I am the lab instructor for a graduate psychology statistics course. For my class's homework, they were required to figure out if a linear regression transformation was warranted for a sample data set. When assessing the skewness of a distribution, scatterplots are invaluable. Unfortunately, SPSS does not render them consistently even within itself. The data set is very skewed and requires natural log transformations for both X and Y to not violate assumptions of linear regression.
Consider first the chart editor, the option SPSS prefers by hiding the "legacy dialogs" inside a submenu. I suspect that eventually these will be altogether removed from the menus, leaving the commands available via syntax for backwards compatibility. The following syntax generated this graph:
GGRAPH /GRAPHDATASET NAME="graphdataset" VARIABLES=BODY BRAIN MISSING=LISTWISE REPORTMISSING=NO /GRAPHSPEC SOURCE=INLINE. BEGIN GPL SOURCE: s=userSource(id("graphdataset")) DATA: BODY=col(source(s), name("BODY"), unit.category()) DATA: BRAIN=col(source(s), name("BRAIN"), unit.category()) GUIDE: axis(dim(1), label("BODY")) GUIDE: axis(dim(2), label("BRAIN")) ELEMENT: point(position(BODY\*BRAIN)) END GPL.
It looks like a linear relationship, right? Wrong! The scale is grossly off.

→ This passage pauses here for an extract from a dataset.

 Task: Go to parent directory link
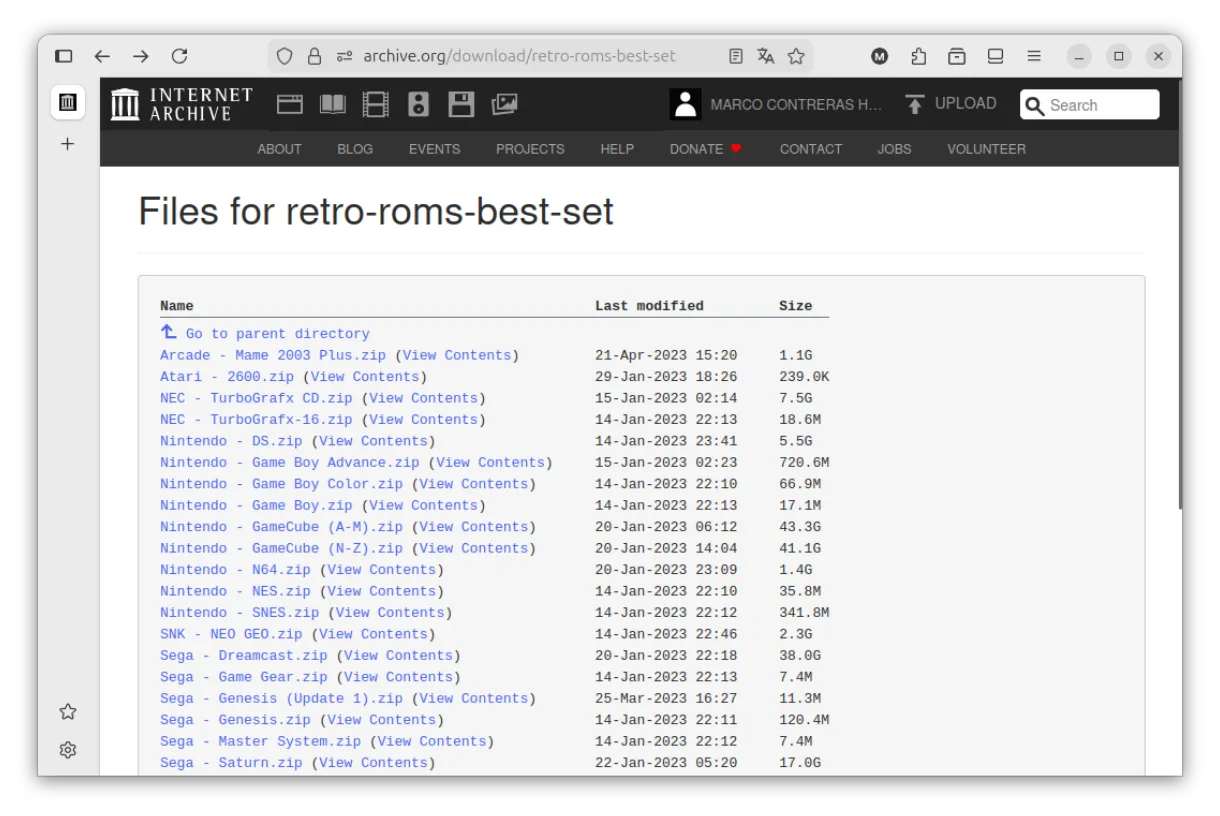(x=275, y=333)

The Body variable actually goes up over 6000. The true relationship is shown through the hidden (supposedly deprecated) legacy dialogs. Which is rendered with much more parsimonious syntax:
GRAPH /SCATTERPLOT(BIVAR)=BODY WITH BRAIN /MISSING=LISTWISE.
Just for yucks, I copied the data in Numbers, a consumer spreadsheet app from Apple. It even does a better job of displaying the data than SPSS's chart builder.

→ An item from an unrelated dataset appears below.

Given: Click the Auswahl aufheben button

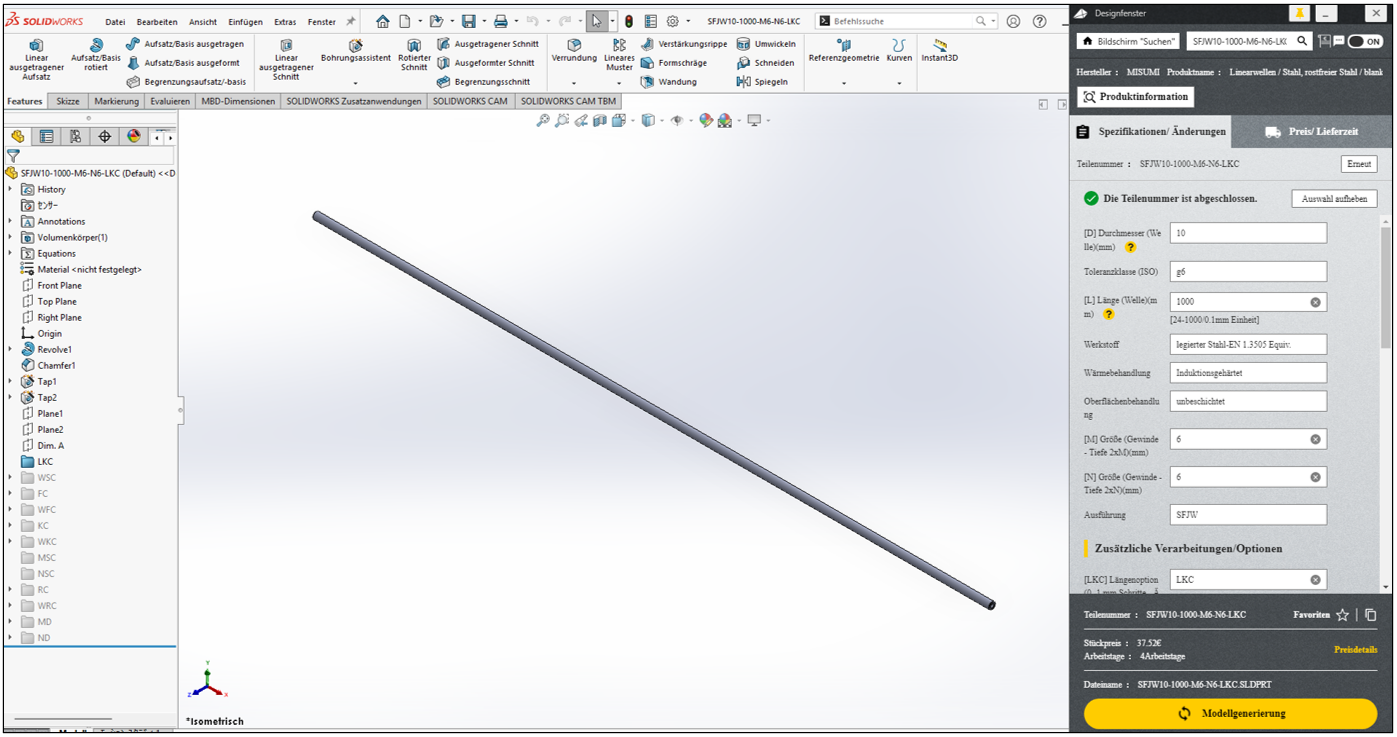Looking at the screenshot, I should (x=1334, y=199).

I am left with a lot of questions and few answers. Why did the chart builder cut off those points at the upper range that radically skew the data set? Why is the syntax for the chart builder 4 times as long as the old charting syntax? Why can't the chart builder do as accurate a graph as a "baby" spreadsheet app? What is going on here?